What is needed: Copy out all the lines of the data that hold the word "Novembre".

[[ Data shown, beginning ]]

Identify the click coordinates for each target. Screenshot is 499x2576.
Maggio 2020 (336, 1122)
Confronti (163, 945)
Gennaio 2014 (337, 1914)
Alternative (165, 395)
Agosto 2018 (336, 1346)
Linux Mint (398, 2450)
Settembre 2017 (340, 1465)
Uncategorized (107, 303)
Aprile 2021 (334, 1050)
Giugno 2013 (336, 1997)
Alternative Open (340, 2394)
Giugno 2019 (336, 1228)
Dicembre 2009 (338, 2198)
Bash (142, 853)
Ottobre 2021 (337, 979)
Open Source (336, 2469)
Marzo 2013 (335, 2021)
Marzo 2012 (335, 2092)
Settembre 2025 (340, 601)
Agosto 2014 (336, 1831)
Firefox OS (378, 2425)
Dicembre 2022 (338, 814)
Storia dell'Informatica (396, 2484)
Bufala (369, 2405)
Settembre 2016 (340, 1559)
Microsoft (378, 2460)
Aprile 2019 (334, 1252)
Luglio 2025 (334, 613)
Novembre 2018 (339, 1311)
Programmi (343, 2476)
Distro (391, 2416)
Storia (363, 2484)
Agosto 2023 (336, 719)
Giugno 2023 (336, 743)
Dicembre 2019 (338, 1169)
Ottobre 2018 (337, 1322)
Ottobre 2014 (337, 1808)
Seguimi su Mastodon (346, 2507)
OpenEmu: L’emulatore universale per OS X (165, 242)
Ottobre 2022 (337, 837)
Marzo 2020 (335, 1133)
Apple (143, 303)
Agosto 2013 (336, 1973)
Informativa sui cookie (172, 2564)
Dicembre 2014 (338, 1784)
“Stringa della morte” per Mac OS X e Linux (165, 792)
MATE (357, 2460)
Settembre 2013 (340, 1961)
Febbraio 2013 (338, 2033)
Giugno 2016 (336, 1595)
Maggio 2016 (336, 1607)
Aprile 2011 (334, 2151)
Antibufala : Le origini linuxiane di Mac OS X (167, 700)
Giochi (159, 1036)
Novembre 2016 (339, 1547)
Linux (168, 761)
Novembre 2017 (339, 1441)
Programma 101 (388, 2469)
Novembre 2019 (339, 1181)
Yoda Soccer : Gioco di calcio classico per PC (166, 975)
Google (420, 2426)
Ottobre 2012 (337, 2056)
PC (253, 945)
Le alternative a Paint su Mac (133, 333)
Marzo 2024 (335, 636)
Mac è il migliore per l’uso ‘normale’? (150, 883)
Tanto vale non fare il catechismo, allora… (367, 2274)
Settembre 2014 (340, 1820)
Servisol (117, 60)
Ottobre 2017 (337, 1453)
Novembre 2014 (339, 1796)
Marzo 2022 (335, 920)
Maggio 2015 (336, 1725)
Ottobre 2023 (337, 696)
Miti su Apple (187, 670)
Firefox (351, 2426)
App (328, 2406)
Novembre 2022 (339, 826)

[[ Data shown, end ]]

Result of this task:
Novembre 2018 (339, 1311)
Novembre 2016 (339, 1547)
Novembre 2017 (339, 1441)
Novembre 2019 (339, 1181)
Novembre 2014 (339, 1796)
Novembre 2022 (339, 826)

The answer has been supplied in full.